# Written quals, and the point of exams

I took a portion of my grad program's qualifying exam this morning. The whole process of qualifying to be degree candidate entails taking a written exam (four parts: classical mechanics, statistical mechanics, electromagnetism, and quantum mechanics) and afterwards being grilled by a faculty panel in an oral exam. This morning was a single section of the written exam.

Honestly the whole thing was underwhelming, given the difficulty of some past exams. I spoke with a faculty member about the process, and his perspective was essentially: the exam is a tool to get you to study, which you do to learn the material. While it can be worthwhile to have challenging exams to assess the depth of what you actually learned, there's only so much you can expect out of someone in a short time period. "Easy exams" are thus simply a check on whether or not you have studied. Deep understanding, acknowledged by yourself as well as your peers, is the real test. As long as a candidate approaches an exam precisely as a way of learning the material (in lieu of a hurdle to pass, potentially skimming the material to pass some test), I don't think there's too much lost in providing exams where a large proportion of the test-takers pass. By the same logic though, there isn't much harm in writing a very hard test that everyone fails. In fact, the latter is a much more realistic assessment of what you can and cannot do.

# Monte-Carlo Integration

In unrelated news, I was reading a section of Mark Newman's textbook that I hadn't covered in the class previously, and he describes an integration method that's both hilarious and simple.

It called Monte-Carlo integration: you have some bounded function $$f(x)$$ you want to integrate over an interval $$I=[a,b]$$, but $$f$$ is poorly behaved on the interval. It might even be pathological, for instance oscillating infinitely between say 0 and 1 when near the edges of the interval. All the standard integration techniques -- the trapezoidal rule, Newton's method, Gaussian integration, etc. -- will fail quite badly in these highly oscillatory regions.

Monte Carlo integration says: the area bounded by $$f(x)$$ on its graph is surely finite. It's just some fraction of the area of the rectangle of area $$(b-a)$$ (where we assume that $$f$$ is taking values between 0 and 1, but any bounded function can be scaled to this). Well, so pick a random number $$x$$ on $$I$$, and another random number $$y$$ on the range of $$f$$. If $$f(x)<y$$, then we're below the curve. If not, we're above it. Repeat this process many times, keeping track of what fraction of the time we're below the curve, and what fraction we're above it. Since we know the area of the rectangle the whole thing happens in (this method obviously scales for any dimension), the fraction of hits below the curve multiplied by the total area we're allowing our points to range over is precisely our estimate for the integral.
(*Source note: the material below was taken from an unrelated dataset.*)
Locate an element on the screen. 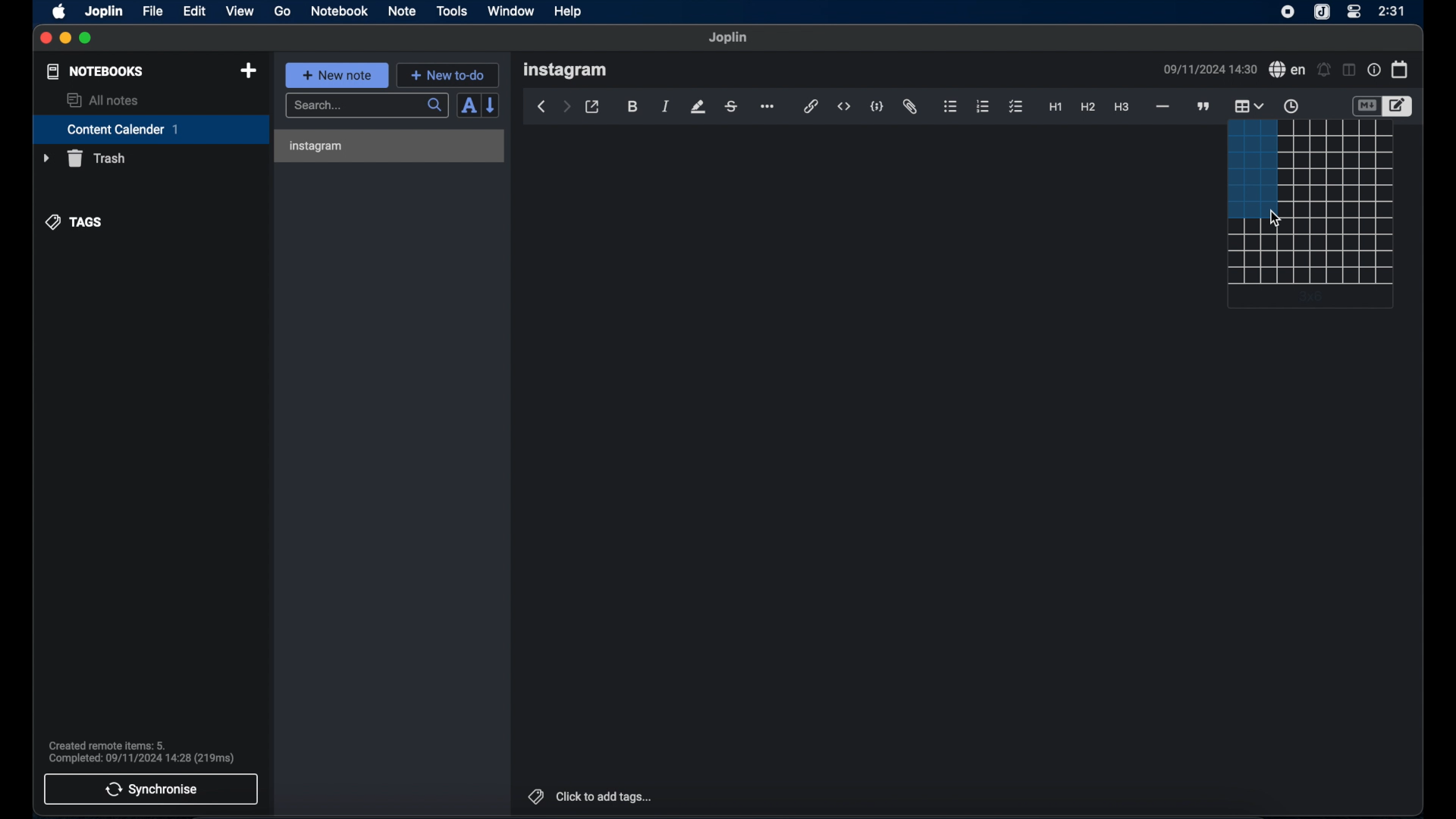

Here's a cute implementation (taken from Mark Newman's textbook) of this method for a pathological function:

from math import sin
from random import random

def f(x):
return (sin(1/(x*(2-x))))**2

N = 10000
count = 0
for i in range(N):
x = 2*random()  # domain is [0, 2)
y = random()
if y<f(x):
count += 1

I = 2*count/N
print(I)


The one issue, as you might expect, is that this method isn't very accurate. It turns out that it scales in accuracy as the inverse square root of the number of points you throw at the function. But in cases where other standard methods fail, this is pretty nice.

To-do for building the website:

1. Figure out LaTeX compatibility.
2. Figure out a better figure embed method.